In our earlier studies, we tested the selective effect of different temperatures on the heterogeneous pollen populations of interspecific sunflower hybrids H. annuus × H. argophyllus and H. annuus × H. bolandery (Lyakh et al., 1998). The results showed that pollen heating at 40°C for 3 h did not cause the selective elimination of haploid genotypes. Only the use of a higher temperature for pollen treatment led to modifying the genetic structure of sporophytic population. Thus, pollen heating at a temperature of 60°C for 3 h compared to 1 h was more effective.

It was reported earlier that pollen selection was successful for increasing the resistance of plants to different abiotic stress factors in different crops. Pollen selection for heat resistance was successful in tomato (Kravchenko et al., 1988). According to the authors, the heat resistance of the varietal and segregating populations obtained with heated-up pollen exceeded the heat resistance of the control populations for 3–10%. The effectiveness of pollen selection for heat tolerance was shown in maize (Lyakh and Soroka, 1993).

Pollen selection technique for heat and drought tolerance has been successfully implemented in the breeding of a number of crops. For example, when using the treatment of a heterogeneous pollen population with the temperature of 40°C for 30 min the linseed variety “Pivdenna nich” was created. It proved highly adaptive to arid conditions of southern Ukraine and for more than 10 years is the national standard (Lyakh and Soroka, 2008). Cold resistant “Pamyati Zhigalova” variety of the sweet pepper was obtained using both sporophytic and gametophytic selection (Pivovarov, 2008). There is also information that in Japanese turnip “Snegurochka” variety was created by pollen selection (Pivovarov et al., 2003).

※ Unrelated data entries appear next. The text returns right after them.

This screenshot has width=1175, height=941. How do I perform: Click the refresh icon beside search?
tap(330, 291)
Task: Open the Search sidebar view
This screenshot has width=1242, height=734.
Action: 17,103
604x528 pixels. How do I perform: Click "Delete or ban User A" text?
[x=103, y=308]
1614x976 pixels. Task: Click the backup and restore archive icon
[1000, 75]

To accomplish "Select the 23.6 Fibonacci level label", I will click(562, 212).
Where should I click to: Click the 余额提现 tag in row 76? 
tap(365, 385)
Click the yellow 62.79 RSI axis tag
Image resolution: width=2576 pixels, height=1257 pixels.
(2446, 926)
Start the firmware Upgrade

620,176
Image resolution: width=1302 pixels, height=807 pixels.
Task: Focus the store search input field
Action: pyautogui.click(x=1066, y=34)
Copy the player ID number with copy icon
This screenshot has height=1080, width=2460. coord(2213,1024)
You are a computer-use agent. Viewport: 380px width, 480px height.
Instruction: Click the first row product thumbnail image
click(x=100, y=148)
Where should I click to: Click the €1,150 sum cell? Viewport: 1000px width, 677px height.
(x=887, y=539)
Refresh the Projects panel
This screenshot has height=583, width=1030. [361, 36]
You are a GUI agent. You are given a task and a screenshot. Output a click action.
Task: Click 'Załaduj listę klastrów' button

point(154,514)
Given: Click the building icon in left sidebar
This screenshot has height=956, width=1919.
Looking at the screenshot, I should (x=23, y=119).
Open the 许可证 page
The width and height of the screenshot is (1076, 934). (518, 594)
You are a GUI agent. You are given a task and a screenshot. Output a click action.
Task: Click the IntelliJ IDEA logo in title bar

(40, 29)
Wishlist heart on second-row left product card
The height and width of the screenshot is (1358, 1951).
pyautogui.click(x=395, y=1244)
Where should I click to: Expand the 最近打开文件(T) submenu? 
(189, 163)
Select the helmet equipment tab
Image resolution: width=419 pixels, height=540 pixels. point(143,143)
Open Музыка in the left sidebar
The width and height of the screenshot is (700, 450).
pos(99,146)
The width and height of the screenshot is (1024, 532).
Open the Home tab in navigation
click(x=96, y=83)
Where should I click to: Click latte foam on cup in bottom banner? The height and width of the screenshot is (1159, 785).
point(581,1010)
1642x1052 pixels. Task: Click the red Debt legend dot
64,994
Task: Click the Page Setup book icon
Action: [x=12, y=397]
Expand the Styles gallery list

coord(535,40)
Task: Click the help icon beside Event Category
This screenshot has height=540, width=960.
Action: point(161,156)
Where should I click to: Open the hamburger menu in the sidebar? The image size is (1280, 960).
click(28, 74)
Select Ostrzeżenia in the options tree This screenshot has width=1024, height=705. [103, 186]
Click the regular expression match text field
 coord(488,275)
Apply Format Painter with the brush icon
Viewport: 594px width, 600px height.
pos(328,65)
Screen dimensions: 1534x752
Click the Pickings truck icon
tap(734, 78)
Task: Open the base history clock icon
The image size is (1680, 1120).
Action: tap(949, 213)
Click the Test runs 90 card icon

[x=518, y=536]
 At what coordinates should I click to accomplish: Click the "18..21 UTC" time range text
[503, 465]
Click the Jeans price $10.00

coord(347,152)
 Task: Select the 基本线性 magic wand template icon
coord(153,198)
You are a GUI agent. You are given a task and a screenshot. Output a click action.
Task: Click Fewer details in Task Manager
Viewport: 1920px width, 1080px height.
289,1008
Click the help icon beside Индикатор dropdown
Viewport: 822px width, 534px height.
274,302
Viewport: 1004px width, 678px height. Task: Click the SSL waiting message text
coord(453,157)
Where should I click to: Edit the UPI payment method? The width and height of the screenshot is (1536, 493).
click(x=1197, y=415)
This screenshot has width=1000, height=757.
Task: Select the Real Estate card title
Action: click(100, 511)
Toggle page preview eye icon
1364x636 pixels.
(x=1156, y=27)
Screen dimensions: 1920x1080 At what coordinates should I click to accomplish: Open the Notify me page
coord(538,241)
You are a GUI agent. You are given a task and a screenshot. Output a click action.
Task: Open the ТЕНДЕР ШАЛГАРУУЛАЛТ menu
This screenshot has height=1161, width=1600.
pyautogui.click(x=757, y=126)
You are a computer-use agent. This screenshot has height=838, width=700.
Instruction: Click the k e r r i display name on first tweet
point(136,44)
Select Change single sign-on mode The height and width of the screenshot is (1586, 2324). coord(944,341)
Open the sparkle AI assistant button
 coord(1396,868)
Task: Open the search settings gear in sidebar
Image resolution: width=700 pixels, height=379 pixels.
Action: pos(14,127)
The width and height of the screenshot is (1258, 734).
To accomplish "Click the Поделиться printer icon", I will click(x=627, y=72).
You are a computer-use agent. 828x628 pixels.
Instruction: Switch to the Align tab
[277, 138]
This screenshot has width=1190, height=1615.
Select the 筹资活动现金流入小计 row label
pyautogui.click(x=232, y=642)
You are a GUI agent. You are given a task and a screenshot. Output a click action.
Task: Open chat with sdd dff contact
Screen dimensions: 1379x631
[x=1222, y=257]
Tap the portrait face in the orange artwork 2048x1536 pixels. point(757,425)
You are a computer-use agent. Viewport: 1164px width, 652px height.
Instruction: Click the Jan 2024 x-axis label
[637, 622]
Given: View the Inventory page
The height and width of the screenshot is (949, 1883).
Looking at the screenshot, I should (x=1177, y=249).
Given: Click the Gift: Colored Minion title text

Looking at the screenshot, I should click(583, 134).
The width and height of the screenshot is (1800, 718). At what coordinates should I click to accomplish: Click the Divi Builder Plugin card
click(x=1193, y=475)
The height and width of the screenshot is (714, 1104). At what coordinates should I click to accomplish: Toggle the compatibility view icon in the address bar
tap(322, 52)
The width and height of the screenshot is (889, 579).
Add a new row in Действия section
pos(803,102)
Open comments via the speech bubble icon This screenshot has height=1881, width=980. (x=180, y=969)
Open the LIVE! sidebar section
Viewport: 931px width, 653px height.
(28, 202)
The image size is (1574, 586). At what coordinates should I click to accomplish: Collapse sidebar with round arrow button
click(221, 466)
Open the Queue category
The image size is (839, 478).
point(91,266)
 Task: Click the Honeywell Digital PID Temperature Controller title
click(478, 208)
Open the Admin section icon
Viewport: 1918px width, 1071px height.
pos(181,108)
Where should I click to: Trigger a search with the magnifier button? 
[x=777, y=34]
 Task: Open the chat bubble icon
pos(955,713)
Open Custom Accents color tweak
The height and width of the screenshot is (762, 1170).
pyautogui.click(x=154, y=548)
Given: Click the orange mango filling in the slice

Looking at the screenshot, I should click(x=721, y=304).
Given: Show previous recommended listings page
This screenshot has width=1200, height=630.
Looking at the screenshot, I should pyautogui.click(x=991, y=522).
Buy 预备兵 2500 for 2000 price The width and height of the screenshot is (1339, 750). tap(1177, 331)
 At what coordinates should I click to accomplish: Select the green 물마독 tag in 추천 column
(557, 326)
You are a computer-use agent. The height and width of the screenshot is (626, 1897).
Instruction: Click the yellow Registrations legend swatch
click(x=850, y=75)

Thus, the heat tolerance and adaptability to drought in sunflower can be influenced by pollen selection. However, for the most effective selection for heat resistance the individual force of selection should be chosen in each genotype. Increase of the heat and drought tolerance of F₂ populations developed by using the gametophytic selection proves need of its implementation in sunflower breeding for resistance to unfavorable factors that allow to increase the frequency of valuable genotypes in the populations.